RigVeda

The Rigveda, is an ancient Indian collection of Vedic Sanskrit hymns dedicated to Rigvedic deities and the foremost among the four Hindu canonical sacred texts (shruti) known as the Vedas. Based on internal evidence (philological and linguistic), the Rigveda was composed roughly between 1700–1100 BCE (the early Vedic period) in the Punjab (Sapta Sindhu),[1] putting it among the world's oldest religious texts in continued use, as well as among the oldest texts of any Indo-European language.

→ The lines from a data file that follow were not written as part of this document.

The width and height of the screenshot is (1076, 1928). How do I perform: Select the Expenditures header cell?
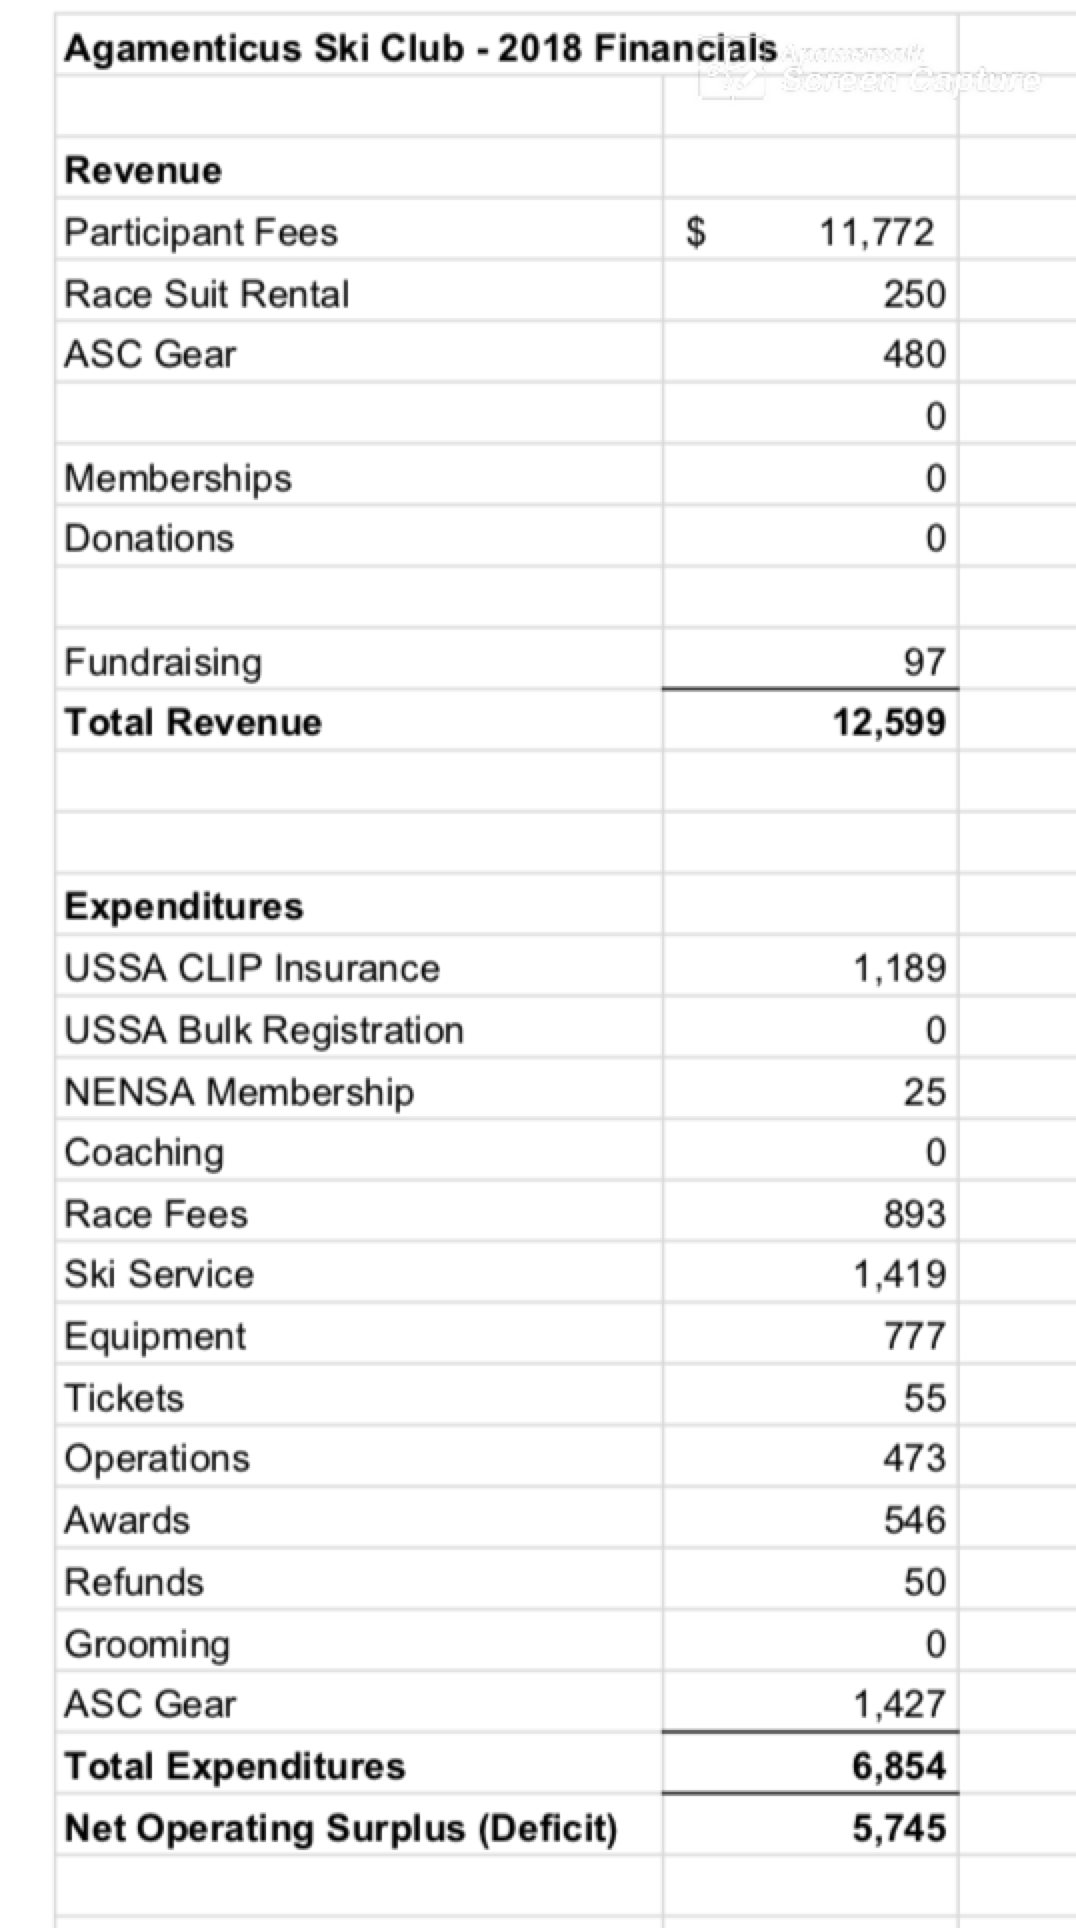coord(184,906)
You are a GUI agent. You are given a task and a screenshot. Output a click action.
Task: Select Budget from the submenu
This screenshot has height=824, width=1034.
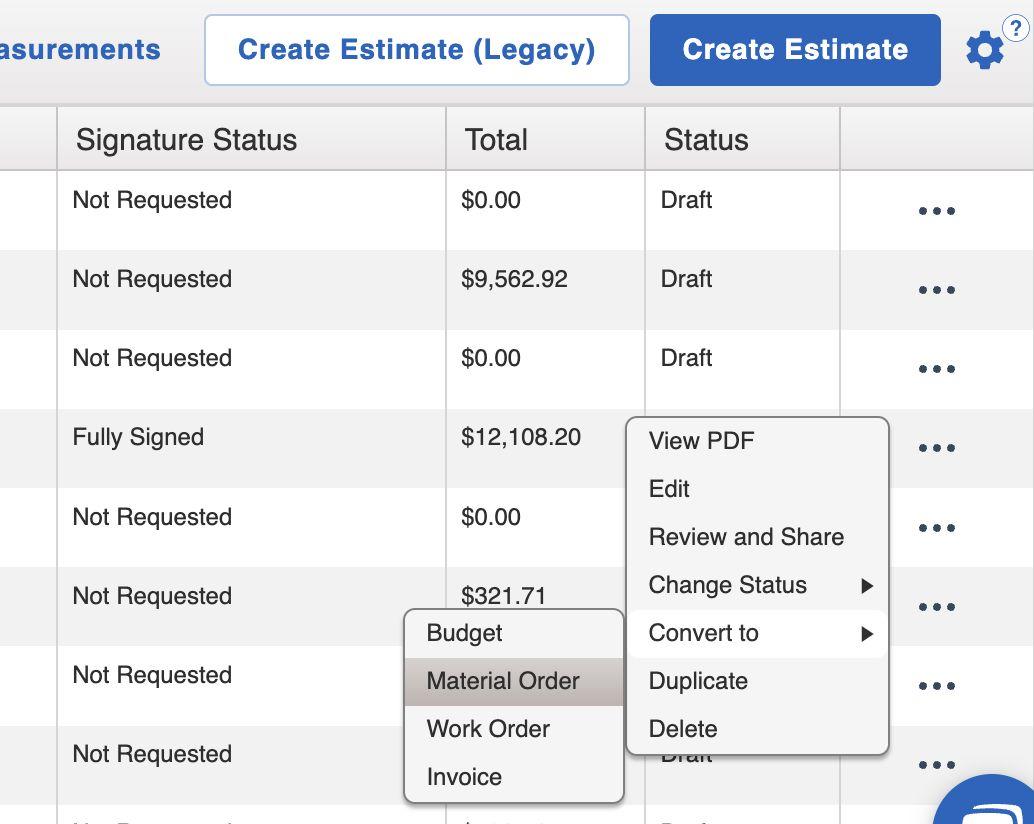[x=464, y=633]
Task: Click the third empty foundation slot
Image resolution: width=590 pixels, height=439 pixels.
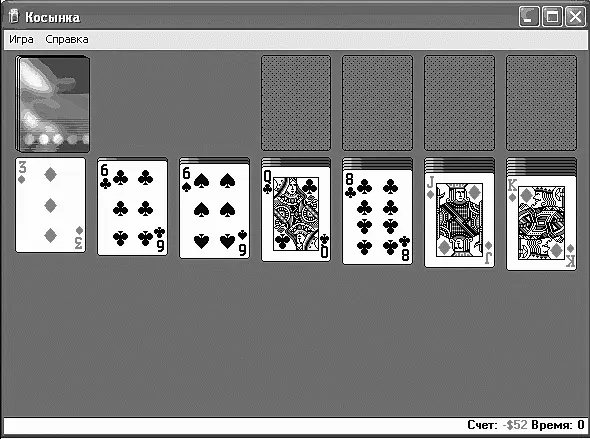Action: (x=459, y=103)
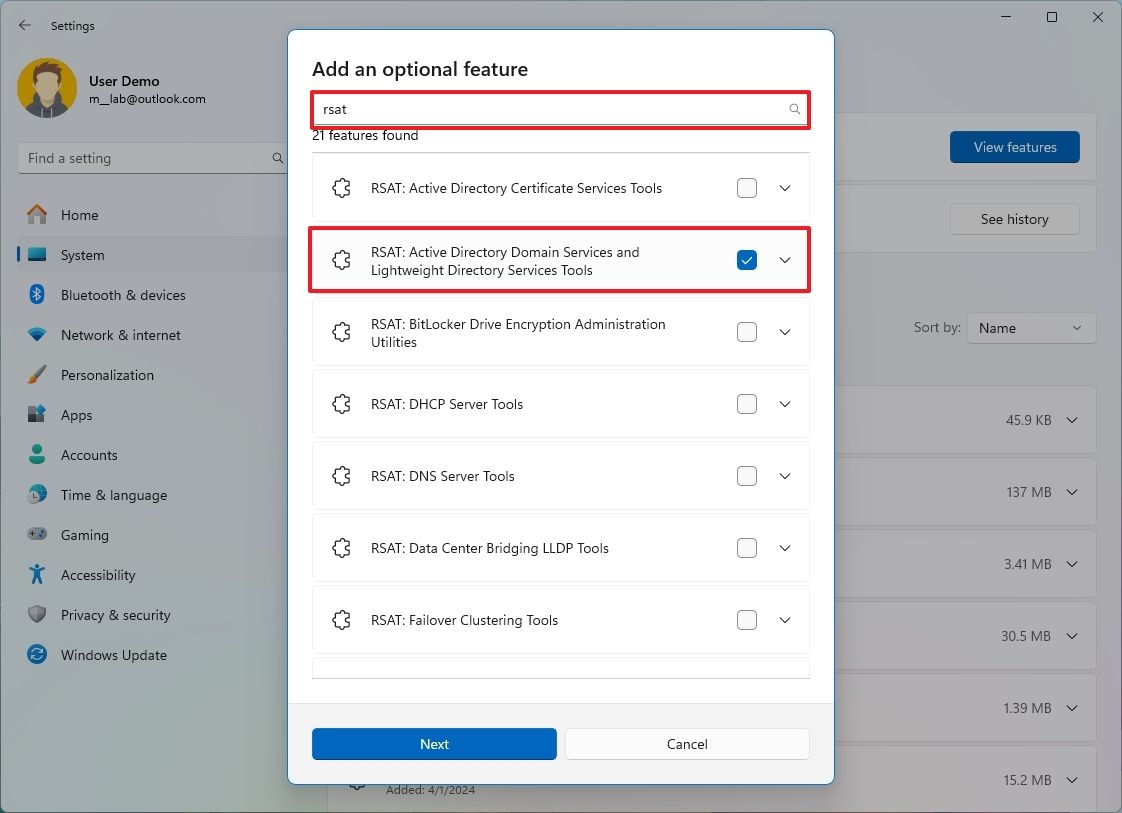The height and width of the screenshot is (813, 1122).
Task: Uncheck the Active Directory Domain Services checkbox
Action: click(x=747, y=260)
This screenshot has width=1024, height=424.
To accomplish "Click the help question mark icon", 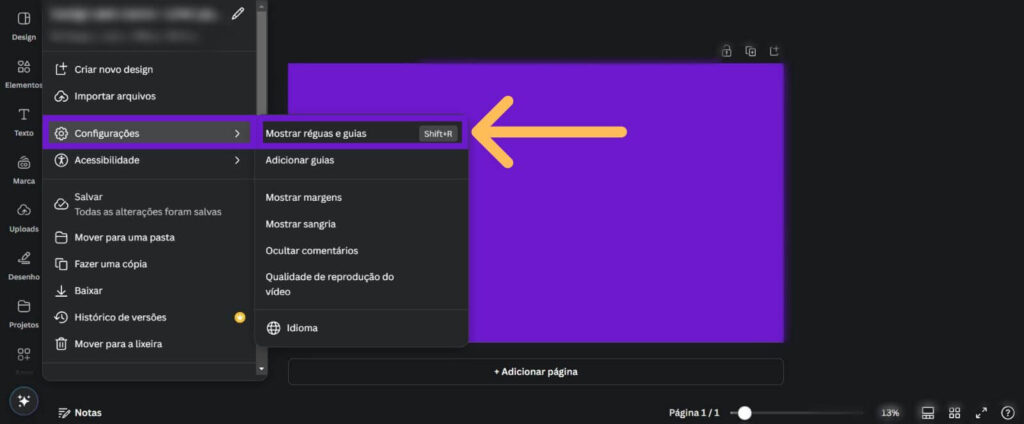I will (x=1007, y=412).
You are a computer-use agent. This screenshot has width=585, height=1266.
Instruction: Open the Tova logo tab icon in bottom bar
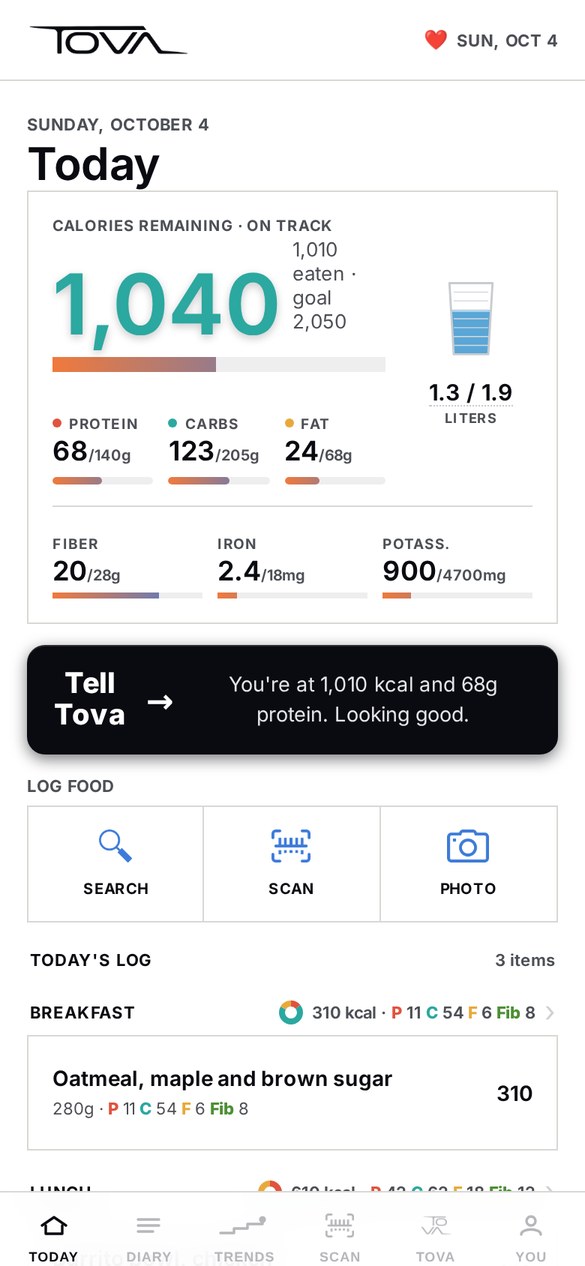pos(435,1225)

The word 'RigVeda' is a tatpurusha compound of rik "praise, verse" and veda "knowledge") in Sanskrit. It consists of 1,028 hymns (or 1,017 discounting the valakhīlya hymns 8.49–8.59) in Vedic Sanskrit, many of which are intended for various sacrificial rituals. This long collection of short hymns is mostly devoted to the praise of the gods. It is organized in 10 books, known as Mandalas. Each mandala consists of hymns, called sūkta (literally, "eulogy"), which in turn consist individual verses called rik, plural rcas.

The text in its surviving form was redacted in the Iron Age (ca. 9th to 7th century BC). The fixed text was preserved for more than a millennium by oral tradition alone and was probably not put in writing until the Gupta period. It is preserved by two major shakhas ("branches", i. e. schools or recensions), Śākala and Bāskala. Considering its great age, the text is spectacularly well preserved and uncorrupted, the two recensions being practically identical, so that scholarly editions can mostly do without a critical apparatus. Associated to Śākala is the Aitareya-Brahmana. The Bāskala includes the Khilani and has the Kausitaki-Brahmana associated to it.